Wikipedia : 10,000,000+
Cool Reader : 10,000,000+
Book store : 1,000,000+
FBReader: Favorite Book Reader : 10,000,000+
Free Books - Spirit Fanfiction and Stories : 1,000,000+
AlReader -any text book reader : 5,000,000+
FamilySearch Tree : 1,000,000+
Cloud of Books : 1,000,000+
ReadEra – free ebook reader : 1,000,000+
Ebook Reader : 5,000,000+
Read books online : 5,000,000+
eBoox: book reader fb2 epub zip : 1,000,000+
All Maths Formulas : 1,000,000+
Ancestry : 5,000,000+
HTC Help : 10,000,000+
Moon+ Reader : 10,000,000+
English-Myanmar Dictionary : 1,000,000+
Golden Dictionary (EN-AR) : 1,000,000+
All Language Translator Free : 1,000,000+
Aldiko Book Reader : 10,000,000+
Dictionary - WordWeb : 5,000,000+
50000 Free eBooks & Free AudioBooks : 5,000,000+
Al-Quran (Free) : 10,000,000+
Al Quran Indonesia : 10,000,000+
Al'Quran Bahasa Indonesia : 10,000,000+
Al Quran Al karim : 1,000,000+
Al Quran : EAlim - Translations & MP3 Offline : 5,000,000+
Koran Read &MP3 30 Juz Offline : 1,000,000+
H

This niche seems to be dominated by software for processing and reading ebooks, as well as various collections of libraries and dictionaries, so it's probably not a good idea to build similar apps since there'll be some significant competition.

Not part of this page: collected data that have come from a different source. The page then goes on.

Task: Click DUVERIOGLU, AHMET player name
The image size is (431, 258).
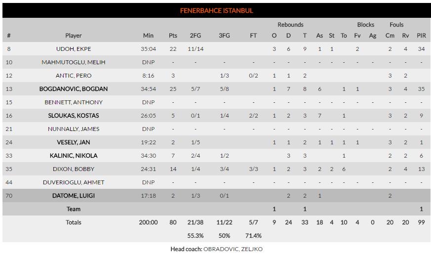Action: coord(74,182)
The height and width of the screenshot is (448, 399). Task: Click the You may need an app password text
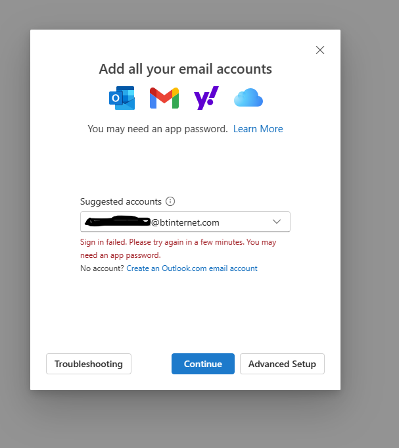pos(158,129)

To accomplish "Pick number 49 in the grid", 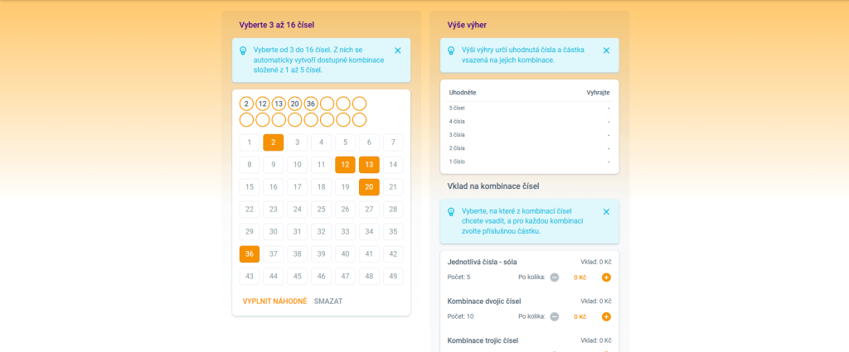I will (x=393, y=277).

We also notice there are quite a few apps built around the book Quran, which suggests that building an app around a popular book can be profitable. It seems that taking a popular book (perhaps a more recent book) and turning it into an app could be profitable for both the Google Play and the App Store markets.

However, it looks like the market is already full of libraries, so we need to add some special features besides the raw version of the book. This might include daily quotes from the book, an audio version of the book, quizzes on the book, a forum where people can discuss the book, etc.

## Conclusions

In this project, we analyzed data about the App Store and Google Play mobile apps with the goal of recommending an app profile that can be profitable for both markets.

We concluded that taking a popular book (perhaps a more recent book) and turning it into an app could be profitable for both the Google Play and the App Store markets. The markets are already full of libraries, so we need to add some special features besides the raw version of the book. This might include daily quotes from the book, an audio version of the book, quizzes on the book, a forum where people can discuss the book, etc.